**Goal**.
Pull out each line of the data below that contains the string "header", and copy those lines unchanged.
───
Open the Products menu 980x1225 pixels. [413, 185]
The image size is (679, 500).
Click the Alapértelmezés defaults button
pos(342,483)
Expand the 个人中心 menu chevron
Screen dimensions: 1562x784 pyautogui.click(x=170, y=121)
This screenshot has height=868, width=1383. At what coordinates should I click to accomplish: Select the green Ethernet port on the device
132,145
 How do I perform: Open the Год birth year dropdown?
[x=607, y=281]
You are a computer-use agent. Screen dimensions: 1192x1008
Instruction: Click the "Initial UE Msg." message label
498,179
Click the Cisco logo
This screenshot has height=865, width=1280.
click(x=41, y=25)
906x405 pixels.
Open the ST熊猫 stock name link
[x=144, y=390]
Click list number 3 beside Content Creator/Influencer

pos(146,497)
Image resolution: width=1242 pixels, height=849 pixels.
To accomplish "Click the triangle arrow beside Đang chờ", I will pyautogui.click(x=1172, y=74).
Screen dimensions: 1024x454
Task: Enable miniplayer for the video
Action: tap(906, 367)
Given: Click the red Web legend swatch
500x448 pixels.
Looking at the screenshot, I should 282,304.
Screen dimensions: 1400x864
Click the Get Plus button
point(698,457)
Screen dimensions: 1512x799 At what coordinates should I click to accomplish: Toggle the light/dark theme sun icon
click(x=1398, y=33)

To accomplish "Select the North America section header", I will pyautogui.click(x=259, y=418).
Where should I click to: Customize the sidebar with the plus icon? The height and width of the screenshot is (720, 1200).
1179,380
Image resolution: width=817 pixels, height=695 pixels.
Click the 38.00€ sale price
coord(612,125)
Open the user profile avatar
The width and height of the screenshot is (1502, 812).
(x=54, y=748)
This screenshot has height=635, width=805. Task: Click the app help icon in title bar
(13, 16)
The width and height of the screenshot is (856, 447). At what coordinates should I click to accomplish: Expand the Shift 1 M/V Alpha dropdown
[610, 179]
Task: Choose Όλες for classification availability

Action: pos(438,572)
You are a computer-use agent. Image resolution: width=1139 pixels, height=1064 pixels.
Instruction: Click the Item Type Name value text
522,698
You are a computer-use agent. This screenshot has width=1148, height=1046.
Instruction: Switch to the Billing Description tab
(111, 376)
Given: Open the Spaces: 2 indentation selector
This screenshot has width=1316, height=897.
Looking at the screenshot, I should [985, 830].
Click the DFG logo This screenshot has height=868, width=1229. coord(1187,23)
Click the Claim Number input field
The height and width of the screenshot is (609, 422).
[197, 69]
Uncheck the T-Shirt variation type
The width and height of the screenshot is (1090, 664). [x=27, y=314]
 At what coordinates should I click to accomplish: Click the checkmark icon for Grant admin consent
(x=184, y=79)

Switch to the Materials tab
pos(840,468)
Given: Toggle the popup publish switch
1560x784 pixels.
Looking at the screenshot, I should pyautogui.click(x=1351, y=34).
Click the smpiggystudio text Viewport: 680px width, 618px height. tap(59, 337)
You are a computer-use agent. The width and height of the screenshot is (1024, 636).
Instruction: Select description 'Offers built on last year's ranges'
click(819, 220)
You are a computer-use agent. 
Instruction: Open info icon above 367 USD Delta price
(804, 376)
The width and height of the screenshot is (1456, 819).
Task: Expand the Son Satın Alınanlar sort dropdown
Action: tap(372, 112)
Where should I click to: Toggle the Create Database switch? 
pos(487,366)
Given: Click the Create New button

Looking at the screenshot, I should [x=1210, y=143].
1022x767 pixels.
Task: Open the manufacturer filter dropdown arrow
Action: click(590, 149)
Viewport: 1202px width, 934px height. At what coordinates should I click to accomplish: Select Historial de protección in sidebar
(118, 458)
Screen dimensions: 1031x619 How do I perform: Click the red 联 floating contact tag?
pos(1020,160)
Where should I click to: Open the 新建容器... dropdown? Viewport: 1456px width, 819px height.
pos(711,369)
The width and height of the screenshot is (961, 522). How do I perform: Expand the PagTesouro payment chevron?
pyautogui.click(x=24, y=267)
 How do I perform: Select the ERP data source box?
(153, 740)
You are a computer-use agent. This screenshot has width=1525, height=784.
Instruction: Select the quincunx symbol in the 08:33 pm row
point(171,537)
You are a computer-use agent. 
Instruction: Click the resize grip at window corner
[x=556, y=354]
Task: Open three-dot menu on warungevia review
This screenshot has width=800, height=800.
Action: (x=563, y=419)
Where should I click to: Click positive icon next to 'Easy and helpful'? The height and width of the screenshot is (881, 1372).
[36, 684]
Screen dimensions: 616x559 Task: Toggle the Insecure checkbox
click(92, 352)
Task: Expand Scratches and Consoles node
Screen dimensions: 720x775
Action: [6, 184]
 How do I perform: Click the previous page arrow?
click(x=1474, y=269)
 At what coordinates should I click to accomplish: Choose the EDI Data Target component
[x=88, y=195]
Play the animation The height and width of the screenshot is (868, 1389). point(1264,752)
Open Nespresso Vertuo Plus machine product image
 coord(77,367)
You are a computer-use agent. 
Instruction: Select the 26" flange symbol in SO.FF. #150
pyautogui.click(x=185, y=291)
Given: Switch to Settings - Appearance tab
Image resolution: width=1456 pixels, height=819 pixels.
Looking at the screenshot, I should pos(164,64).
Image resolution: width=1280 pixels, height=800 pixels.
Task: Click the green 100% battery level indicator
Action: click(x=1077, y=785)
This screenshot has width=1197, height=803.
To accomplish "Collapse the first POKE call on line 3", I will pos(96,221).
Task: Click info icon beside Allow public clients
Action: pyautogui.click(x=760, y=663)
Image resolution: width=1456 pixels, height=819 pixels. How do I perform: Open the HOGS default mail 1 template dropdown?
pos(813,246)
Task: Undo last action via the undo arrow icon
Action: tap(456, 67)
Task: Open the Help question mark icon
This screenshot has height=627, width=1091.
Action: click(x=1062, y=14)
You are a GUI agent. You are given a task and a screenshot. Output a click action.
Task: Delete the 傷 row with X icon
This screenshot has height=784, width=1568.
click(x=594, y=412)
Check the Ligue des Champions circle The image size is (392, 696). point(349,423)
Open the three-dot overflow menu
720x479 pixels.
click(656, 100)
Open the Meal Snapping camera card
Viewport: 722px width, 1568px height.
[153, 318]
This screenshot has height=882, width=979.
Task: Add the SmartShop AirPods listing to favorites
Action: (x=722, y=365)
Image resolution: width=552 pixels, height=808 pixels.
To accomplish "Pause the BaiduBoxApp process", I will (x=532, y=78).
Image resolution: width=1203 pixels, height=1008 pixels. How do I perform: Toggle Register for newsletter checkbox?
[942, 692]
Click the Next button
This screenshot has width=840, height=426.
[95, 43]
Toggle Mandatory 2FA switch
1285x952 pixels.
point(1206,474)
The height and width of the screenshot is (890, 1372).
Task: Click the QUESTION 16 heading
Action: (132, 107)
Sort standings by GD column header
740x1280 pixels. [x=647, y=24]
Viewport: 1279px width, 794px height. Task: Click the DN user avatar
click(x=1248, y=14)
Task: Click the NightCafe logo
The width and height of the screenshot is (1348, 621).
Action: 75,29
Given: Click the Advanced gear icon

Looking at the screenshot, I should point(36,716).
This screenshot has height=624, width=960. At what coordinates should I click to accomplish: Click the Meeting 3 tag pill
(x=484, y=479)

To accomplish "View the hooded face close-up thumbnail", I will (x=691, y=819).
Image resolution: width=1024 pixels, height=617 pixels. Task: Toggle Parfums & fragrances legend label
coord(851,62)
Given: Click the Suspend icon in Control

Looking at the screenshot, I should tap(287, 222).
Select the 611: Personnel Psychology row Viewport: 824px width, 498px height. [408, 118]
───
**Written response**.
To accomplish "Select the North America section header", I will pyautogui.click(x=259, y=418).
Sort standings by GD column header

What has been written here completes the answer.